What's the worse-case Ebola outbreak?
Public health officials would say it's when the virus is spreading in a crowded urban environment that's a major transportation hub and has dilapidated, ill-equipped health care facilities.
Unfortunately, that's what's happening right now in the northwest of the Democratic Republic of the Congo.
The epicenter of this outbreak is in an extremely rural, extremely remote part of the Equateur province. But this week a new patient turned up nearly a hundred miles away in Mbandaka, a city of more than a million on the banks of the Congo River.
Peter Salama, the World Health Organization's deputy director general for emergencies, told NPR that the declaration of "urban Ebola" is a major shift in this outbreak.
"When you have cases in urban areas, the number of contacts can amplify so much more quickly," he says. "And therefore the increase in the transmission can be much more exponential rather than linear."
Mbandaka's location is adding to the concern of health officials. It's a major port on the Congo River.
"In a sense, the rivers in northwest DRC are the highways. There are very few paved roads," Salama says. "People use them for transportation so it's quite plausible that the virus could spread down the rivers."
The Congo River provides a direct link from Mbandaka to the bustling megacity of Kinshasa, nearly 400 miles downriver, and could also potentially allow the virus to spread throughout central Africa.
"That really would be an extremely difficult scenario for us to be able to cope with," Salama says.
That's why the World Health Organization along with Congolese officials and other aid agencies are scrambling to try to contain this outbreak before it grows much larger.
At a news conference on Friday, WHO officials said the good news is that the number of Ebola cases is not increasing dramatically.
Congolese health officials now say there have been 45 suspected cases reported in their country since April. And 25 people have died. Laboratory testing of patient blood samples, however, has been progressing slowly; 14 of the cases have been confirmed as Ebola.
Four thousand doses of an experimental Ebola vaccine — which has to be stored at minus 60 degrees Celsius — have shipped to the DRC. Plans are being developed to try to vaccinate hundreds if not thousands in areas near where Ebola cases have been found.
Doctors Without Borders is setting up isolation wards and Ebola treatment centers both near the epicenter of the outbreak and in the port city of Mbandaka.
The Red Cross is recruiting local volunteers to collect and safely bury the dead.
"We have now 20 volunteers trained on how to do these burials," says Karsten Voigt, operations manager for the International Federation of the Red Cross in the Democratic Republic of the Congo.

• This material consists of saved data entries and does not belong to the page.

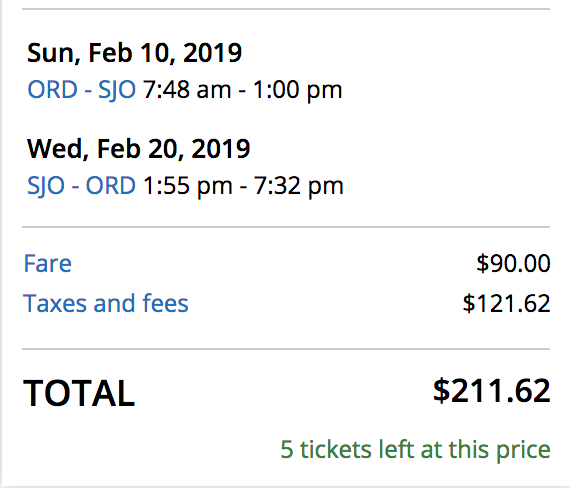Click SJO airport code in outbound route
Image resolution: width=570 pixels, height=488 pixels.
point(117,90)
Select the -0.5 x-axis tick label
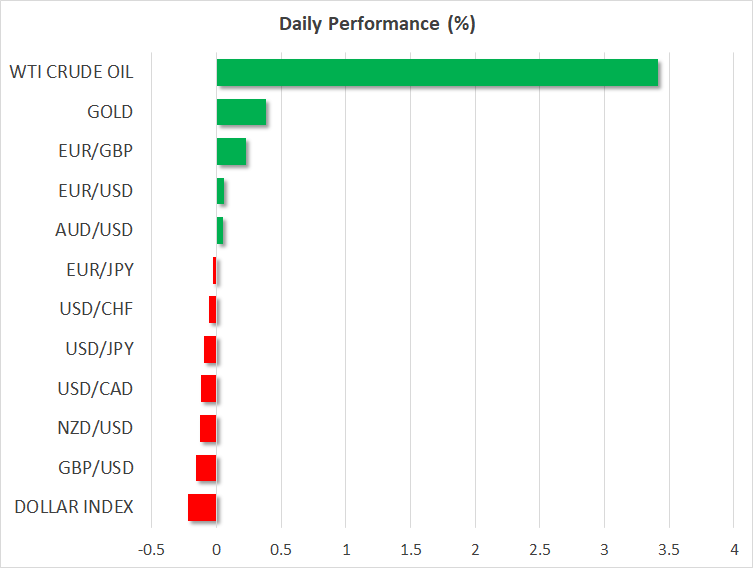 pos(152,550)
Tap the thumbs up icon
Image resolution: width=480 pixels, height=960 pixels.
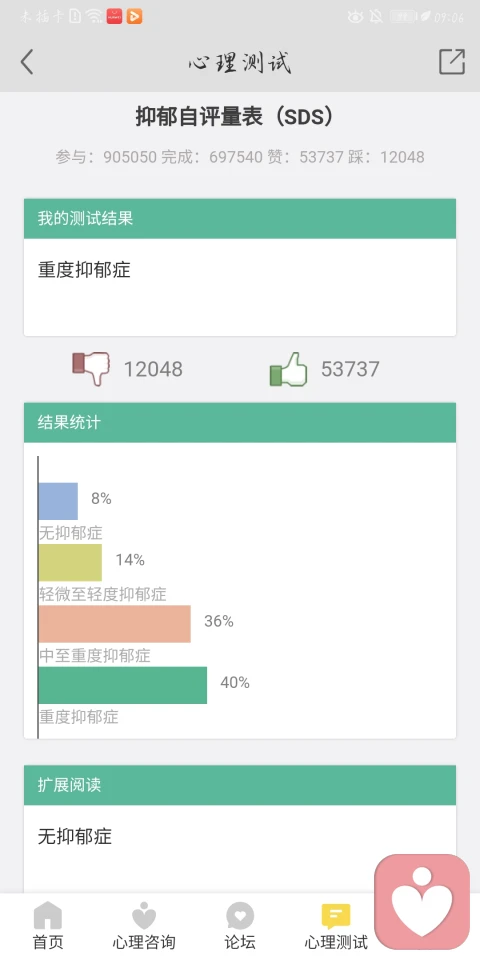(288, 369)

"It's a very difficult task because you have to follow all the security protocols — when you put on your protective gear, when you take it off, the way you handle the body. It is also psychologically demanding because you deal with families who, of course, are in distress."

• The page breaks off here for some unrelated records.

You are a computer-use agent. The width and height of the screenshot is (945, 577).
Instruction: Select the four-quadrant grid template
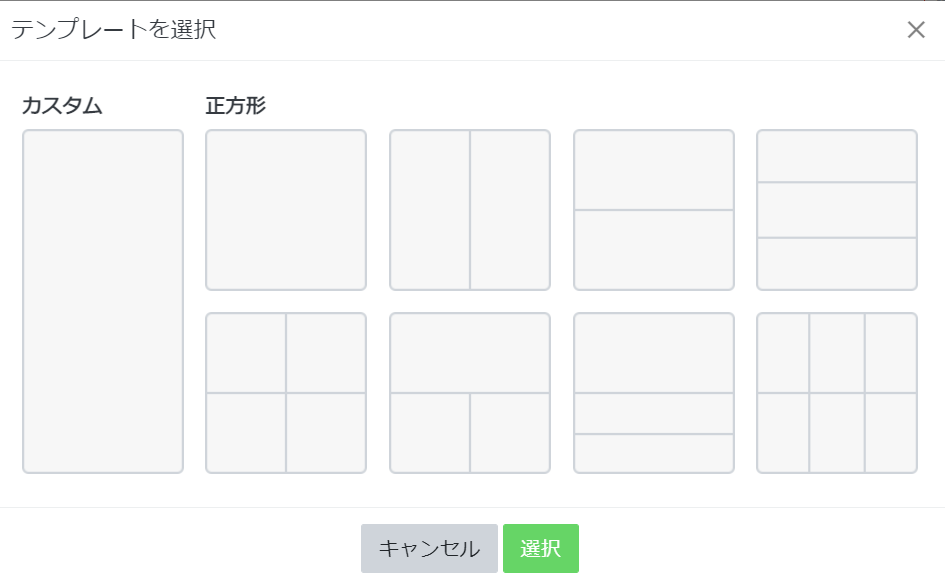point(286,393)
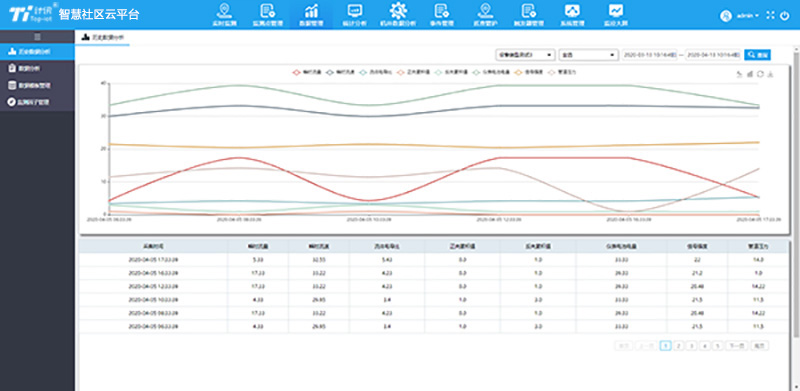This screenshot has height=391, width=800.
Task: Open the gear wrench nav icon
Action: 397,14
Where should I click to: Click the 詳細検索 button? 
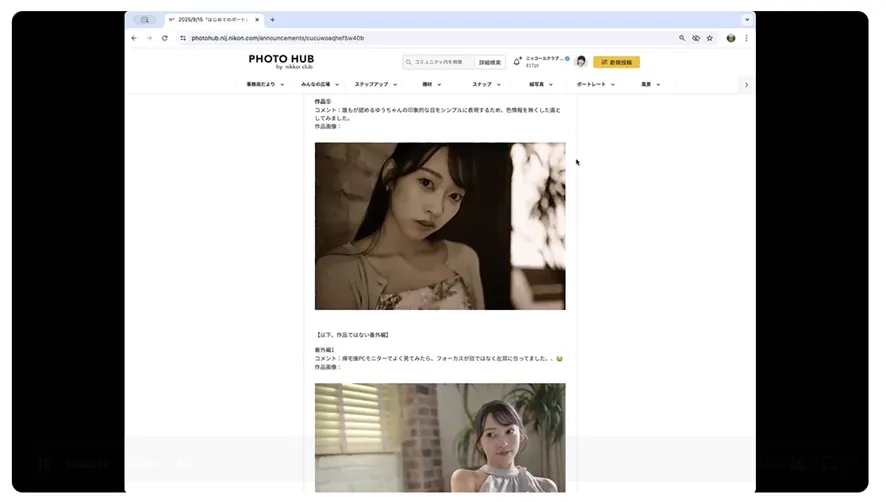coord(489,62)
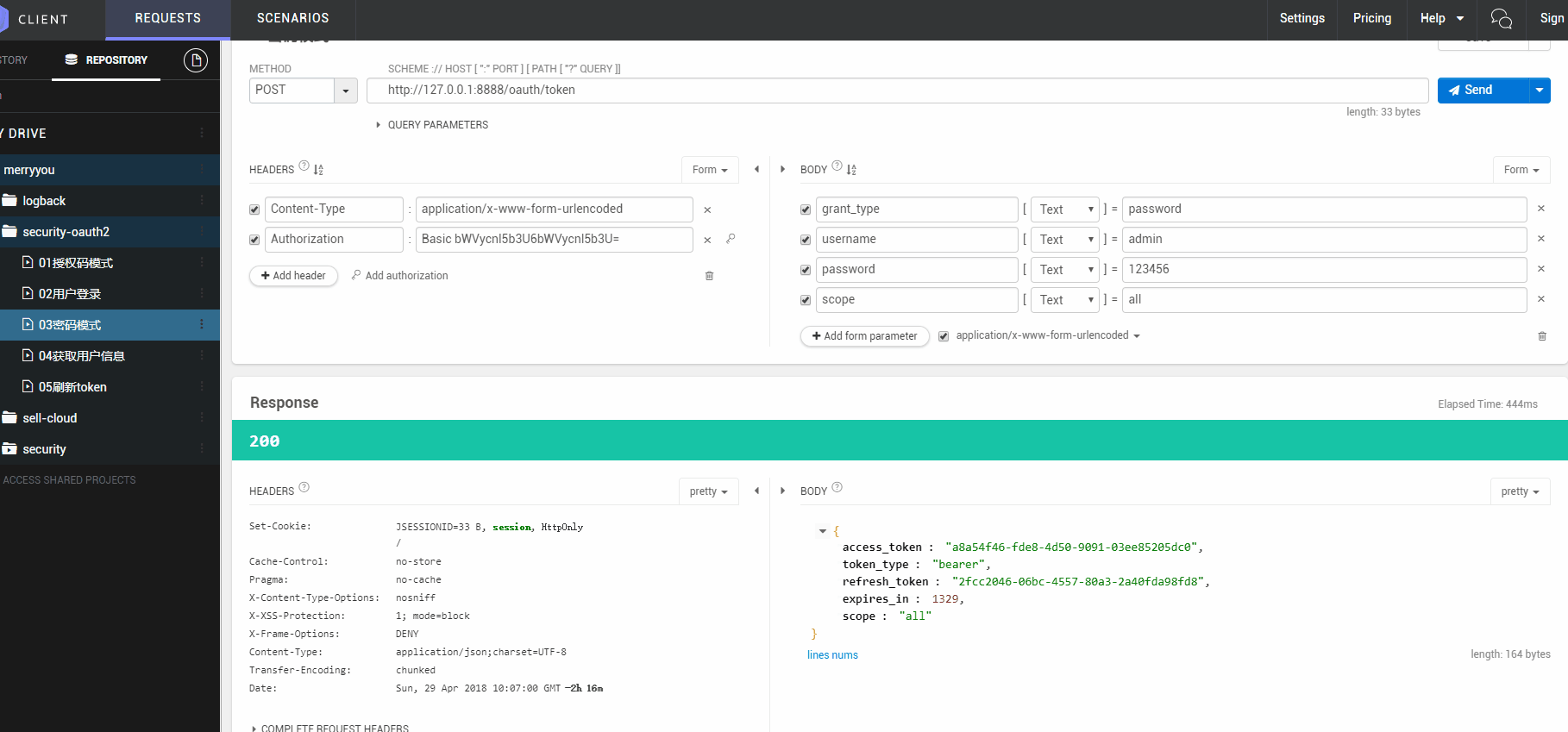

Voigt was just in Bikoro, the remote village where most of the cases have been reported.
The Red Cross is also setting up sanitation teams to disinfect houses, clinics and other places that may have been exposed to the virus.
Getting supplies to the area is extremely difficult, says Voigt. It took him 11 hours in a four-wheel drive vehicle to cover roughly 75 miles from the nearest airstrip to the village of Bikoro.
"It is a very difficult road through the bush. It's a dirt track. The bridges have collapsed," he says. "It's very difficult to reach."
Once you get to Bikoro, he says, there are other villages accessible only on foot.
To help with the logistical challenges of moving supplies, the U.N. World Food Programme has started flying Russian-made helicopters back and forth from Mbandaka to Bikoro. The WFP has also set up what it's calling an air-bridge for cargo planes between the Congolese capital of Kinshasa and Mbandaka. So far the WFP has moved in 5 tons of personal protective equipment for health workers, tents, body bags and other gear to try to get control of this outbreak before it spreads further.
Dr. Robert Steffen, head of WHO's International Health Regulations Emergency Committee on the outbreak, says the local and international response to the outbreak has been swift and robust. International medical teams have already been identified and are on standby to send into the region if the outbreak spreads.
He is hopeful that the outbreak will be short-lived: "Given that the outbreak was only confirmed 10 days ago, the immediate response of the Democratic Republic of Congo, the WHO and other partners ... provides a strong reason to believe that this situation can be brought under control."